Jharkhand’s chief conservator of forest (wildlife), Vishwa Nath Shah, who attended the meeting, said, “We are studying it. Besides, we are also evaluating the status of the elephant reserve in Jharkhand.”
Shah said they do not know in which form the legal status would be introduced. “Until a legal framework is [finalised]... it will be too early to say anything.”
West Bengal forest minister Rajib Banerjee said they have taken several steps to protect elephants. “We will respond to the proposed changes in the law when the draft is presented.”
The rising human-elephant conflicts and loss of habitats and corridors are other key issues discussed with states for the action plan. Officials said they want coordinated efforts to reduce human-animal conflict through mitigation works in elephant corridors.
The government told Parliament last week that elephants killed 2,300 people from 2015 to 2019. The number is 10 times the people killed by tigers. Also, 400 elephants have been killed or poisoned as a result of conflict with humans.
Raman Sukumar, an elephant expert, backed the proposal for legal status to elephant reserves. He said states need to ensure that the elephants stay within the reserves and do not stray outside in search of food and water to reduce the conflict. “The states also need to remove hurdles from the elephant corridors. If necessary, some elephants can be relocated to reserves having lesser elephant populations.”
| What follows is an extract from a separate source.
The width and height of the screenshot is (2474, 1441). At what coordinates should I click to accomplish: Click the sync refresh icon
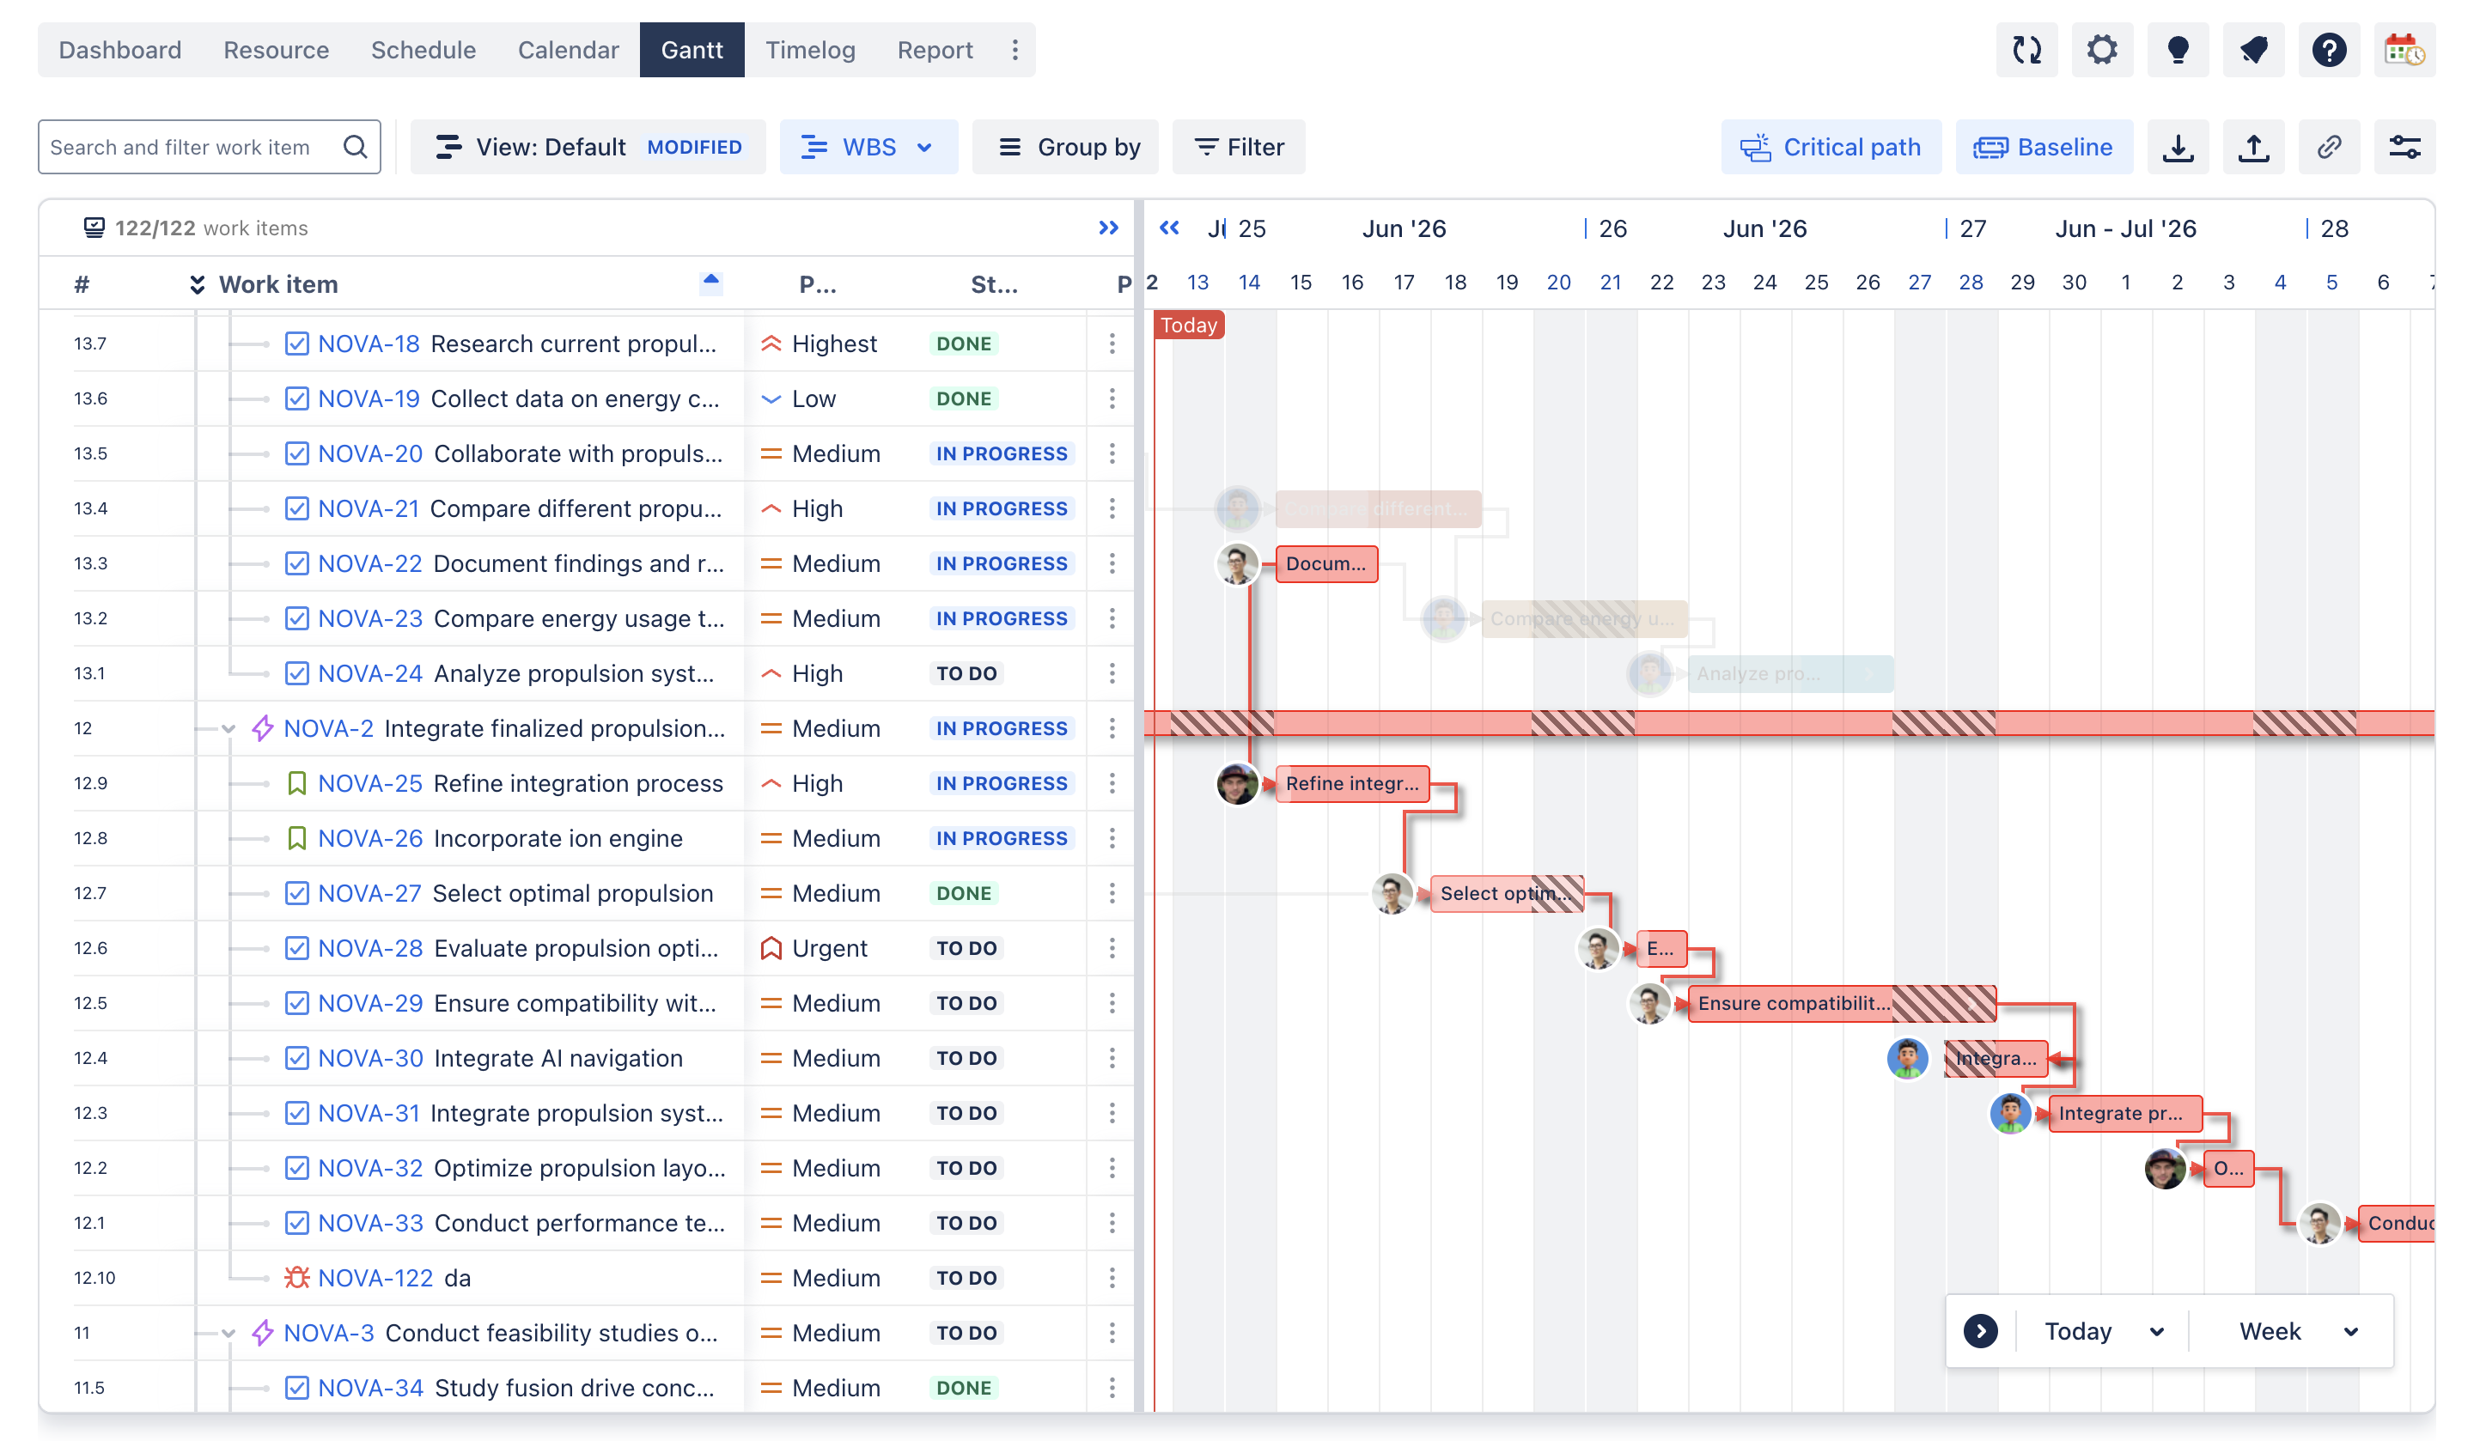click(2026, 49)
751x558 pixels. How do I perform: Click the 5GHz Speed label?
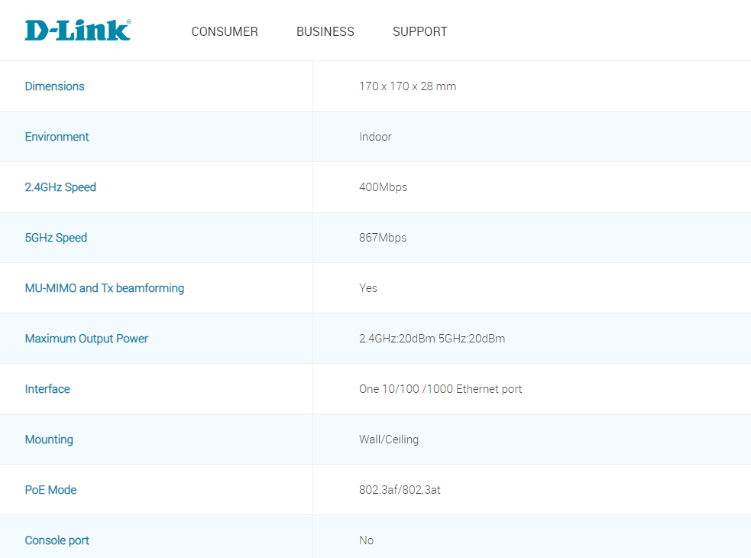pyautogui.click(x=56, y=238)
The first meeting for the action plan was held with forest officials from the south zone on September 15. “Various issues related to mitigating man-elephant conflict are being discussed,” said Panda. Panda added it has been decided that instead of state-specific plans, the national plan would include division or region-specific plans as the country’s elephant population is concentrated in four zones.
India’s first elephant reserve was created in Jharkhand in 2001 as part of Project Elephant. Spread over 4,529 square kilometers, it had around 280 elephants, as per a 2017 census.